▶ Pixel coordinate grounding data:
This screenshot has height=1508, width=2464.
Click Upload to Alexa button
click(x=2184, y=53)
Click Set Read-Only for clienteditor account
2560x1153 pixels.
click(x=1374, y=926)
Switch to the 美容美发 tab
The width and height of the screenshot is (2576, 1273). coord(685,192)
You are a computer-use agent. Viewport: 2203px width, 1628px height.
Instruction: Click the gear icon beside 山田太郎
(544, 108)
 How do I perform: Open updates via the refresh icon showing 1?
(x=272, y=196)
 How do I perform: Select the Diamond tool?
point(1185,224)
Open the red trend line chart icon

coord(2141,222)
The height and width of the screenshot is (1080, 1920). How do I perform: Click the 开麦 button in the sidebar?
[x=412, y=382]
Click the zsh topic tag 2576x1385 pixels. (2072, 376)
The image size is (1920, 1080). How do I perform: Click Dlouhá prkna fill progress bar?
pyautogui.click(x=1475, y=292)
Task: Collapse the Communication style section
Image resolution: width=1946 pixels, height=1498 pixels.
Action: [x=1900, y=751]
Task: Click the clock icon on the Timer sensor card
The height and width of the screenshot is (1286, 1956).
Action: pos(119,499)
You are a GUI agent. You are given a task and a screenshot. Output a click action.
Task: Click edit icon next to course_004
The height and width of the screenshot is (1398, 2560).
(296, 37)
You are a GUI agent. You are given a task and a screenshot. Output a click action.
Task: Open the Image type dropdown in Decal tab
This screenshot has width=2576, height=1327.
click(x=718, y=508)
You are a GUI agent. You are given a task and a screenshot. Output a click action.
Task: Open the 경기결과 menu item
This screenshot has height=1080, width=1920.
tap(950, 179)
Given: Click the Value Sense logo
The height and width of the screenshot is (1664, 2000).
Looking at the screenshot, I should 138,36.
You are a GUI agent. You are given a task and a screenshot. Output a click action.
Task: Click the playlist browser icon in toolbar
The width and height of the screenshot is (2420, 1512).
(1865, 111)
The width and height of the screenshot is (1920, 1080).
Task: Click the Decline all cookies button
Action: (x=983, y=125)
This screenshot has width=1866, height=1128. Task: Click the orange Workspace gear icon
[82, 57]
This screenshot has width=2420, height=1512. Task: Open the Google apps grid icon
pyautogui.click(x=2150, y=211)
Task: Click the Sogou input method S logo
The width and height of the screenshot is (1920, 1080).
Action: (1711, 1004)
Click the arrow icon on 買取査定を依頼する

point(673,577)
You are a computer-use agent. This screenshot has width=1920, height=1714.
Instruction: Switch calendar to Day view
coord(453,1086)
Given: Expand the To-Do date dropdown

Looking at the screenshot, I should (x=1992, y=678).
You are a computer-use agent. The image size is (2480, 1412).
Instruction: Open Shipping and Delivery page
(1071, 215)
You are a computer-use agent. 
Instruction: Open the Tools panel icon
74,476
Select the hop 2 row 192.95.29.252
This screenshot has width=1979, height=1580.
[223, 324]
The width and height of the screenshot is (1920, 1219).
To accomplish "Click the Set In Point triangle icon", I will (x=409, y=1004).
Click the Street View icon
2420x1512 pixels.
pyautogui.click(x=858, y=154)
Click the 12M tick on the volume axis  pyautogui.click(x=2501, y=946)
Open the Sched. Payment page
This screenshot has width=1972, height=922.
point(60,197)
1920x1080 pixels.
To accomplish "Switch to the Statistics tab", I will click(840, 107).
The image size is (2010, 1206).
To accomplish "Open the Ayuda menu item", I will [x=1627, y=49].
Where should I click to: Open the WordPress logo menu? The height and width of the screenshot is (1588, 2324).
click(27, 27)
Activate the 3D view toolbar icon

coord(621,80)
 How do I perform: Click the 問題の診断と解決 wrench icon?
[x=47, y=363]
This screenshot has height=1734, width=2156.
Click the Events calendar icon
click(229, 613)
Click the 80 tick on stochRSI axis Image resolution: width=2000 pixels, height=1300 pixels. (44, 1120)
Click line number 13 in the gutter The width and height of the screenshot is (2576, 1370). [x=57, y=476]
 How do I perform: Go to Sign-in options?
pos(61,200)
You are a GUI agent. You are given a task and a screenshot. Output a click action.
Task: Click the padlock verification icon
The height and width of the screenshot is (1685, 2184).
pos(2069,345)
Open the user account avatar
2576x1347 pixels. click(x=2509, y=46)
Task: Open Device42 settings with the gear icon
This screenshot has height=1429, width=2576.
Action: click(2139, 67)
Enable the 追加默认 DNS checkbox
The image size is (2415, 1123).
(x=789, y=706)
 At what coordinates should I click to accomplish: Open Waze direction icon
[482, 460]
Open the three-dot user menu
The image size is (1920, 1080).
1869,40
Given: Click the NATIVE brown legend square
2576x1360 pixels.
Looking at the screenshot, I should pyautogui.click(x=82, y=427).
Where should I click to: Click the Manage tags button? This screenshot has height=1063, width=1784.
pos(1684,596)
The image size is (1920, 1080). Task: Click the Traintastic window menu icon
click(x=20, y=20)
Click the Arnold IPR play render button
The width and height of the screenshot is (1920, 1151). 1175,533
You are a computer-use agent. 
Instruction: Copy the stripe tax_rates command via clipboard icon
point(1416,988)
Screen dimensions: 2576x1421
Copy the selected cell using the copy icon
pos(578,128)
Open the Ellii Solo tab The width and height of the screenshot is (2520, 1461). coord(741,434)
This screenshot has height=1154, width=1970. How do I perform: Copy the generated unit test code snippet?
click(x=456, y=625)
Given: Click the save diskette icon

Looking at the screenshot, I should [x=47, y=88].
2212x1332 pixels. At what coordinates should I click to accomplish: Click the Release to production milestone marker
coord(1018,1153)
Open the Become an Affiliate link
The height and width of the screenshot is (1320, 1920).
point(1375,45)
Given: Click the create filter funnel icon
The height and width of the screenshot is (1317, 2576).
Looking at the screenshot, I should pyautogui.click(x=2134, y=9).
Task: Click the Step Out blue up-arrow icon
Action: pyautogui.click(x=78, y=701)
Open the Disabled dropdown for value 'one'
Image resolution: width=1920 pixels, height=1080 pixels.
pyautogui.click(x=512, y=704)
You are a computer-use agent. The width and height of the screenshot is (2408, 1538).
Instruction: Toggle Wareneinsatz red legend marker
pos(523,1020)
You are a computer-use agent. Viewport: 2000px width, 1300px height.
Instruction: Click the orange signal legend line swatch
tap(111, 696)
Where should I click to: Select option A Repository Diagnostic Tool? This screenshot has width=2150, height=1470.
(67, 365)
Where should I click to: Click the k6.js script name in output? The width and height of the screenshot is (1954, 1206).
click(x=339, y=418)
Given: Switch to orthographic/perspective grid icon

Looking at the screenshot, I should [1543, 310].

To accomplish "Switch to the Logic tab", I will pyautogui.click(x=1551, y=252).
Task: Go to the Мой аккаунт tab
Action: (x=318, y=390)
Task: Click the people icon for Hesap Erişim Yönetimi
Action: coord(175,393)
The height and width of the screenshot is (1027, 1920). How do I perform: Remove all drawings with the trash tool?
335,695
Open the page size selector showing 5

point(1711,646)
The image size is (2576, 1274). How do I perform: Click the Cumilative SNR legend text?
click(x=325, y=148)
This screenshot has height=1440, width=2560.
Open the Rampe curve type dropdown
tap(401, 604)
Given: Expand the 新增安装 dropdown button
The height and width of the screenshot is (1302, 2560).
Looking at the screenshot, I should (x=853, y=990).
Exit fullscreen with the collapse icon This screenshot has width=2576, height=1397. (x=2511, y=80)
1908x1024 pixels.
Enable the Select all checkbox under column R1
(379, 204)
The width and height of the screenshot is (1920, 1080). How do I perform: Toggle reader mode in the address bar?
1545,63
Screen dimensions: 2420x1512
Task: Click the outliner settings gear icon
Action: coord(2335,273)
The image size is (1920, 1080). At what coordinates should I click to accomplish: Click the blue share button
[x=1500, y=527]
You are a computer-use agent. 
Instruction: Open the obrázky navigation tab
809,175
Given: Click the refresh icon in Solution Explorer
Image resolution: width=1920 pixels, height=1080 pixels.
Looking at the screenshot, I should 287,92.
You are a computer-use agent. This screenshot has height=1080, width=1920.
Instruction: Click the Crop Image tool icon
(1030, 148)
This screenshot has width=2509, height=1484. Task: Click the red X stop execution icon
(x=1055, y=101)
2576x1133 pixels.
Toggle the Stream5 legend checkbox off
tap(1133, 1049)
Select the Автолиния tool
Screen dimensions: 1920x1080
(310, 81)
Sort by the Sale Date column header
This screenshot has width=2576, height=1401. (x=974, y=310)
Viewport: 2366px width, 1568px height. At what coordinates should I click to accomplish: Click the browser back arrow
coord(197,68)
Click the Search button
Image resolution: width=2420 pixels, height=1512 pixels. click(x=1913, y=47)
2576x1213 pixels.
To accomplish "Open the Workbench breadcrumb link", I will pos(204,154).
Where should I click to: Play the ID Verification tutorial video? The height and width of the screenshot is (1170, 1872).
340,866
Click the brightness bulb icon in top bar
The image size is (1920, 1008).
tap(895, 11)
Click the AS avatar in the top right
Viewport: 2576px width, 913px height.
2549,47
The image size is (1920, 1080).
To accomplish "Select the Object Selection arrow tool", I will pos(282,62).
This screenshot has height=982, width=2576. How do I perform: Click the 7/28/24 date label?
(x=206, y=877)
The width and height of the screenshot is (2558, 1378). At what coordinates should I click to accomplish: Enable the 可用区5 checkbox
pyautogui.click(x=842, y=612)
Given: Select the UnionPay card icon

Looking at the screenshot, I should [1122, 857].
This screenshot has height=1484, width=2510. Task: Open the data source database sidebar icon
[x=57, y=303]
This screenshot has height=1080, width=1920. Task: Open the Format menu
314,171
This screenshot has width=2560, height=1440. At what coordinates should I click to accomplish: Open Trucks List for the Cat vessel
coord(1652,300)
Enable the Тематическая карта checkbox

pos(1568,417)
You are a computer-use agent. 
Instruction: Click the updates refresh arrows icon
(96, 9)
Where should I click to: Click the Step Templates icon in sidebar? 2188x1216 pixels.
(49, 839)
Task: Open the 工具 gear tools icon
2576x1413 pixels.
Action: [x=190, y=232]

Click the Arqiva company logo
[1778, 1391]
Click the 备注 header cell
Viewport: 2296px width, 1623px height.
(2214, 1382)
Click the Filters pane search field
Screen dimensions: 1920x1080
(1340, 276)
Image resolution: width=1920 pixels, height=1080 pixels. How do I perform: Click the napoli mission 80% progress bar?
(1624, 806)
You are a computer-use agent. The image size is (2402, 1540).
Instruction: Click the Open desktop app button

▶ WHAT NEEDS TO BE DONE:
Which lines in the data above contain "link"? Show each one.

▶ RESPONSE AREA:
Open the Become an Affiliate link
To accomplish "Open the Workbench breadcrumb link", I will pos(204,154).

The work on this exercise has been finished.